-------- EXTRACTED RECORDS --------

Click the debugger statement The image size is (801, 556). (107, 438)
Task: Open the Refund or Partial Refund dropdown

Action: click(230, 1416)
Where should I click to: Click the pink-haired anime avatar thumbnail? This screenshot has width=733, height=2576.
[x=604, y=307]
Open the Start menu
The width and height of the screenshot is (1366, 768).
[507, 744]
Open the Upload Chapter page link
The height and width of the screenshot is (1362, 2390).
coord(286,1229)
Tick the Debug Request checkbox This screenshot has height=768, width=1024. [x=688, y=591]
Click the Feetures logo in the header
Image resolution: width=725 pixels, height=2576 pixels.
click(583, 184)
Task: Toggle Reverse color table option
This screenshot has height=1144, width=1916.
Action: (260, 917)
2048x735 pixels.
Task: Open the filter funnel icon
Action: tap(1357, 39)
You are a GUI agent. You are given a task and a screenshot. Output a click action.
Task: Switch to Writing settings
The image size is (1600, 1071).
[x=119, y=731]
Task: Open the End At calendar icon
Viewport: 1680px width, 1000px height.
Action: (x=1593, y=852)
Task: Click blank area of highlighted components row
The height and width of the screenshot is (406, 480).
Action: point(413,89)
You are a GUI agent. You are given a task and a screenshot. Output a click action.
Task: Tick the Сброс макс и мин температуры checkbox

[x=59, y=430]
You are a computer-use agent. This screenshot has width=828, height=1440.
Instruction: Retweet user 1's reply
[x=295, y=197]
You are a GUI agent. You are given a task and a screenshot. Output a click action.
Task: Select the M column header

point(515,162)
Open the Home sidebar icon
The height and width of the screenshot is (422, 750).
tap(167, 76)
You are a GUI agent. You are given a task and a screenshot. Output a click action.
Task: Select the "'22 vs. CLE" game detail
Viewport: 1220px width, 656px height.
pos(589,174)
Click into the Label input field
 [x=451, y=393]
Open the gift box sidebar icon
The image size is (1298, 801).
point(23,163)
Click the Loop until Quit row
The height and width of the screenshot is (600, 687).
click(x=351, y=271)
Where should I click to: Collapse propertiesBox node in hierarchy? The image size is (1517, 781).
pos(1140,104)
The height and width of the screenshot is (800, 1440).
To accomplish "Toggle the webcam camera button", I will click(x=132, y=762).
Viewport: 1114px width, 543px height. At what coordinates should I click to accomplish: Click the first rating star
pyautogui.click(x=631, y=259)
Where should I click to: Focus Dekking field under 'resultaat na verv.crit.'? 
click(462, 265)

--------

**DO THIS**
Starting at the line that contains "Task: Click blank" and ending with the last line of the data, write out every line again, requests included. Multiply each coordinate in the answers by 0.7 and round to whole numbers, with halves rounding up.

**TASK SOLUTION**
Task: Click blank area of highlighted components row
The height and width of the screenshot is (406, 480).
Action: point(289,62)
You are a GUI agent. You are given a task and a screenshot. Output a click action.
Task: Tick the Сброс макс и мин температуры checkbox

[x=41, y=301]
You are a computer-use agent. This screenshot has width=828, height=1440.
Instruction: Retweet user 1's reply
[x=207, y=138]
You are a GUI agent. You are given a task and a screenshot. Output a click action.
Task: Select the M column header

point(361,113)
Open the Home sidebar icon
The height and width of the screenshot is (422, 750).
tap(117, 53)
You are a GUI agent. You are given a task and a screenshot. Output a click action.
Task: Select the "'22 vs. CLE" game detail
Viewport: 1220px width, 656px height.
pos(412,122)
Click into the Label input field
 [x=316, y=275]
Open the gift box sidebar icon
The image size is (1298, 801).
point(16,114)
Click the Loop until Quit row
The height and width of the screenshot is (600, 687).
click(x=246, y=190)
Where should I click to: Collapse propertiesBox node in hierarchy? The image size is (1517, 781).
pos(798,73)
The height and width of the screenshot is (800, 1440).
To accomplish "Toggle the webcam camera button", I will click(x=92, y=533).
Viewport: 1114px width, 543px height. At what coordinates should I click to accomplish: Click the first rating star
pyautogui.click(x=442, y=181)
Where should I click to: Focus Dekking field under 'resultaat na verv.crit.'? 
click(323, 186)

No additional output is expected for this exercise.